• Jobs:
(a) In the excerpt on video histograms and audio features, what does segment 320 consist of?
(b) Reproduce the stretch of the excerpt on video histograms and audio features from "[0037] At step" through "of the crowd.".
(c) Write what comes next in the excerpt on video histograms and audio features, picking up after its final sentence.

An example of a video histogram for a segment 320 is shown in FIG.
3B. Segment 320 comprises a dark background and a lightning bolt on
the right side of the scene. The corresponding video histogram 321
comprises a blue-white color peak 322 in the portion of the video
histogram 321 corresponding to the location of the lightning bolt
in the segment 320. The intensity of a color may be based on the
number of pixels within a particular frame and/or scene having the
color. A video histogram may be determined for any color space. A
video histogram may provide a chromatic histogram of a portion of
the video data. A video histogram may be determined on any portion
of a segment, including on a per-scene and/or a per-frame basis. A
video histogram may be determined for a particular segment by
determining a distribution of the color values for some or all of
the pixels within the segment and/or particular frames within the
segment. The distribution of color values for particular pixels and
pixels adjoining the particular pixels may be used to identify
movement patterns within the segment. Features may comprise timing
data indicating the point in time during the segment at which the
feature occurs. The video timing data may be an absolute time, an
offset from a starting time, an offset from a previous feature, or
any other timing information.
[0037] At step 304, transcoded audio data and/or data generated
from the transcoding of the audio data may be analyzed to determine
one or more features. For example, features of a lightning strike
may comprise audio which is generally quiet with a sudden, loud
effect. For example, features of a walk through a dark forest may
comprise moody ambient audio, such as the sound of crickets
chirping. For example, features of a hit during a baseball game may
comprise a sudden noise followed by the cheering of the crowd.
Features may be determined based on amplitude peaks occurring
within the audio data. Features may also or alternatively be
determined based on silences, short silences, explosions, timbre,
emotional analysis, and other audio analysis. The features may be
used to generate an acoustic signature. For example, a gunshot from
a pistol (occurring at subsonic speeds) are discernable from a
gunshot from a high-powered rifle (occurring at supersonic speeds)
based on unique characteristics within the waveform of the audio
feature. Amplitude peaks may be automatically determined during the
transcoding of the audio data. An example of amplitude peaks
occurring within audio data is shown in FIG. 3C. Audio signals 340
are shown for five channels left front, right front, center, left
rear, and right rear. Each audio signal may comprise a waveform
representing the amplitude and frequency for the audio signal to be
output on each of the five channels. Amplitude peaks may be in
specific frequency ranges. An amplitude peak may be an
instantaneous value and/or an average peak value over an arbitrary
time period. An instantaneous amplitude peak may correspond to the
audio volume for particular frame of video in a segment. An average
peak value may correspond to the average audio volume during a
segment. Features within the audio data may comprise timing data
indicating the point in time during the audio data the feature
occurs. The audio timing data may be an absolute time, an offset
from a starting time, an offset from a previous feature, or any
other timing information.

• Dataset content:
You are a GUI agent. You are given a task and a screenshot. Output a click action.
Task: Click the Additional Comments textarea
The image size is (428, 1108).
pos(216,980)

• Answers to the tasks:
(a) A dark background and a lightning bolt on the right side of the scene.

(b)
[0037] At step 304, transcoded audio data and/or data generated
from the transcoding of the audio data may be analyzed to determine
one or more features. For example, features of a lightning strike
may comprise audio which is generally quiet with a sudden, loud
effect. For example, features of a walk through a dark forest may
comprise moody ambient audio, such as the sound of crickets
chirping. For example, features of a hit during a baseball game may
comprise a sudden noise followed by the cheering of the crowd.

(c)
[0038] At step 305, events represented in the content item segment
may be determined. The determined events may correspond to the
feature(s) determined in steps 303 and 304. Events in a segment may
be determined by comparing the determined features to a feature
database mapping different features to different events. The
feature database may store a set of features along with a set of
labels identifying one or more events corresponding to the set of
features. For example, a car chase event may comprise features
indicating video having a quickly moving object against a still
background and audio in a frequency range corresponding to the
sound of a running engine. For example, a lightning event may
comprise video features indicating a flashing white light against a
dark background and audio features which is quiet with a sudden,
loud peak in a frequency range corresponding to the sound of a
lightning strike followed by a rumbling bass effect corresponding
to the sound of thunder. For example, a walk in a dark forest event
may comprise video features indicating an overall dim scene and
audio features in the frequency range of chirping crickets. For
example, a hit in a baseball game event may comprise video features
indicating a brightly lit background with a camera motion moving
from an initial position to a second position coupled with a zoom
out and audio features indicating talking (e.g., the announcer
commentary) followed by a sharp crack and audio in the frequency
range of a crowd cheering. Determining events may comprise mapping
individual features to individual events and/or mapping
combinations of features to individual events. For example, feature
X with feature Y may indicate event Q, but feature X with feature Z
may indicate event R.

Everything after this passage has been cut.